Unfortunately, we have not found any of this to be true.

When asked about this, staff at the Outing Club have told us that there will not be any BOC-sponsored outdoor climbing trips unless a BOC staff member, not a student, with climbing experience is willing to lead one. They have left no room for students to obtain certifications such as Single Pitch Instructor (SPI), the industry standard for leading outdoor climbing trips, in order to restore the climbing community at Bowdoin. No current staff member of the Outing Club is willing to lead an outdoor climbing trip.

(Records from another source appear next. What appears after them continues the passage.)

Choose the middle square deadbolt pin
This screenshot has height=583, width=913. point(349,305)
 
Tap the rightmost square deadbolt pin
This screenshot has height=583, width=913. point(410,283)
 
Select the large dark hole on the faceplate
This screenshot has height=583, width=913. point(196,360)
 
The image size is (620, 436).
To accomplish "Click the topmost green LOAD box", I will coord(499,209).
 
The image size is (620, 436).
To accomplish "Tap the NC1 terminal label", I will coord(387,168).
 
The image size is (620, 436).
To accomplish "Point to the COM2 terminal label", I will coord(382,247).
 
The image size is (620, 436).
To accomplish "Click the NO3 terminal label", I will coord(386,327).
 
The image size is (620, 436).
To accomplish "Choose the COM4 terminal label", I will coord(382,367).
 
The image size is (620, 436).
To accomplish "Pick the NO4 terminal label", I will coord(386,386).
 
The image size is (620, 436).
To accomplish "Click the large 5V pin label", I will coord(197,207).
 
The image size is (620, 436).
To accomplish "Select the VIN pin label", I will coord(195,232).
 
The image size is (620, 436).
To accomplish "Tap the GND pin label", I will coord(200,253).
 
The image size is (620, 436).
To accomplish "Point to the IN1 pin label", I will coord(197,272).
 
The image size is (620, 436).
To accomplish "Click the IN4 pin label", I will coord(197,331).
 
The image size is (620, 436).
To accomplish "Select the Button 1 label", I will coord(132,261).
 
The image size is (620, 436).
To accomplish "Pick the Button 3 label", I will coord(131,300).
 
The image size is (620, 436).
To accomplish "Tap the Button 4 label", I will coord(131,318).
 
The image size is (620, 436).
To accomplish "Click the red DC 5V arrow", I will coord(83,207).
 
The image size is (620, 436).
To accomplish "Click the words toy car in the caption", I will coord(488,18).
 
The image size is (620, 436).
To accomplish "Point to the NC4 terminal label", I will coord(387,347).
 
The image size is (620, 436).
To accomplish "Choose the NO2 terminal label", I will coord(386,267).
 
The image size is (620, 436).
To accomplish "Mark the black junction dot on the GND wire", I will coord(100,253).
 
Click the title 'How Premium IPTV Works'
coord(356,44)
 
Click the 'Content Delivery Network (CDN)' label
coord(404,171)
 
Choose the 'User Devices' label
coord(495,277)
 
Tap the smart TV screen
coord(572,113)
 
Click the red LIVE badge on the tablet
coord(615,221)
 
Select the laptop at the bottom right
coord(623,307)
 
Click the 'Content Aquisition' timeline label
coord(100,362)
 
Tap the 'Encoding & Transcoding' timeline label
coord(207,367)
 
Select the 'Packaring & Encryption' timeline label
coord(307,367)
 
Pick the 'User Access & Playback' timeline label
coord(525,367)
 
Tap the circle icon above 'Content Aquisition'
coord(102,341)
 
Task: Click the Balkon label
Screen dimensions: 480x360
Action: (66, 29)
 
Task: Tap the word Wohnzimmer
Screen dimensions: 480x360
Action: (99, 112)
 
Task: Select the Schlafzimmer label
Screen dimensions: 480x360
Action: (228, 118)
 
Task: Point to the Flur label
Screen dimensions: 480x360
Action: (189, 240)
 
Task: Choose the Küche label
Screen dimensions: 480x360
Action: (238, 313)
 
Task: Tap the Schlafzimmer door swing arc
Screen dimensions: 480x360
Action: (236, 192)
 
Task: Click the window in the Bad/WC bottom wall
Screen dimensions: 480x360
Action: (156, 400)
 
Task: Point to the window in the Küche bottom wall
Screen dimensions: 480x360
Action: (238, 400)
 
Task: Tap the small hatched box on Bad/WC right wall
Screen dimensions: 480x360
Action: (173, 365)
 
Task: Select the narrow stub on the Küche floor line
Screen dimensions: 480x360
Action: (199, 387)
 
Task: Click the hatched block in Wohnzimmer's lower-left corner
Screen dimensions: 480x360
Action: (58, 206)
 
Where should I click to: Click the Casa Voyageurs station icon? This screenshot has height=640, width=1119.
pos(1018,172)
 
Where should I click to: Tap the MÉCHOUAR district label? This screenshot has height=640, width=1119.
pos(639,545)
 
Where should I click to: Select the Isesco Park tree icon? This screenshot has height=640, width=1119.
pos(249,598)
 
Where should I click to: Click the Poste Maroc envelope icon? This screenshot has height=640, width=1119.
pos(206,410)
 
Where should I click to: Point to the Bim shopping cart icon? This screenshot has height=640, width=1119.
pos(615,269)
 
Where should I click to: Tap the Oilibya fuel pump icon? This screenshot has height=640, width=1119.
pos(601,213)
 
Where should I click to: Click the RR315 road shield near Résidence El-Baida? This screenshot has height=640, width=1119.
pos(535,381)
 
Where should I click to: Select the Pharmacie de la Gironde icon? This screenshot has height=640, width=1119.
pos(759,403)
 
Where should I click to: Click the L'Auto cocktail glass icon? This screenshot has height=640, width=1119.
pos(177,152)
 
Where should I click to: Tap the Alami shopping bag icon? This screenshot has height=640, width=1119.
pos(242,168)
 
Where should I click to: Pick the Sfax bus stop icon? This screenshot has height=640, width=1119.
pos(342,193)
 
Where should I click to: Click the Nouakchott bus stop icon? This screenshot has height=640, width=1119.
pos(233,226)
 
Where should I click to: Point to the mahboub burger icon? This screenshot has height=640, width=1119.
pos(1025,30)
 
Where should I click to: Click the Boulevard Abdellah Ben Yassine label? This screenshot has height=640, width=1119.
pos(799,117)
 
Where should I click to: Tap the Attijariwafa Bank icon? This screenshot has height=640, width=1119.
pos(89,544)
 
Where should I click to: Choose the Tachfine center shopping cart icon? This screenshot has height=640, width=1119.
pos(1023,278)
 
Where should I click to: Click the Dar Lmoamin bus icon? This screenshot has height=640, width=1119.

However, Assistant Director Eric Guiang is leaving his role at the Outing Club later this year, and the BOC is planning to hire someone new to fill his position. This means that the BOC has an opportunity to rectify this gap in climbing programming and hire someone willing and excited to spearhead outdoor climbing trips. A new staff member with an SPI certification and enthusiasm for harnessing the passion for climbing on campus would be, in our view, a welcome addition to BOC leadership.

We see two solutions to the current problem of climbing at Bowdoin: Take climbing out of the hands of the BOC and allow us to found a climbing club, or ensure that the next staff member hired by the BOC has climbing experience and a desire to foster and support Bowdoin’s large and growing climbing community.

In a petition last spring, over 60 current students expressed written interest in starting an independent climbing club. Additionally, a number of Bowdoin students created a GroupMe, which currently has 86 members, to connect climbers on campus. There is clearly a large community of students on campus who enjoy climbing.

This is not a new passion for Bowdoin students and our vision is not original. The Outing Club at Bowdoin used to foster a love of climbing; all we want is to restore it. In fact, Lucretia Woodruff, wife of Mike Woodruff (the director of the BOC), used to run the climbing program at Bowdoin. After her retirement, others took on the program until recently.

The biggest barrier to rock climbing is access: The two nearest climbing gyms are both 40 minutes by car, climbing gear and gym memberships are expensive, and the sport relies on techniques and skills that, for beginners, are often accessible only through expensive gym classes. If the College wants to make the sport equitable, there must be an organization, either under the BOC or as an independent club, that arranges transportation, subsidizes admission and equipment costs, and provides skill and technique education by student leaders to encourage and facilitate confidence in novice climbers. Additional changes to the wall in Buck, such as an improved route-setting system, cleaning of holds and improvement of permanent fixed gear are also important and pressing concerns that we would address with the proper funding and attention.

In the same way that the Alpine ski team drives vans to Lost Valley, we want to charter a climbing club that drives vans to Salt Pump Climbing Company and/or Evo Rock and Fitness without needing someone who has completed BOC Leadership Training to drive the van. And in the same vein that the Student Activities Funding Committee covers the cost of fall lessons for students joining the equestrian team or funds the ski team’s tickets, we also want to subsidize the cost of entry for our members. We tried to make this happen last fall, but the Office of Student Activities referred the proposal of a climbing club to the BOC, and the BOC rejected it. The staff members cited safety concerns and the lack of staff with adequate outdoor climbing experience as their reasoning.

The idea of a climbing club isn’t unheard of. As of 2021, Tufts University, Wesleyan University, Williams College, Middlebury College, Colby College and Trinity College all have climbing and/or mountaineering clubs.

Bowdoin should join the ranks of other colleges and universities in supporting students’ passion for indoor and outdoor rock climbing by fostering a community of both experienced and beginner climbers. We have the enthusiasm and expertise—all we need is support from the BOC and/or Student Activities. Don’t leave us hanging!

Ben Johnson is a member of the Class of 2026. Eli Bundy, Fiona Jenkins and Matthew Stein are members of the Class of 2027.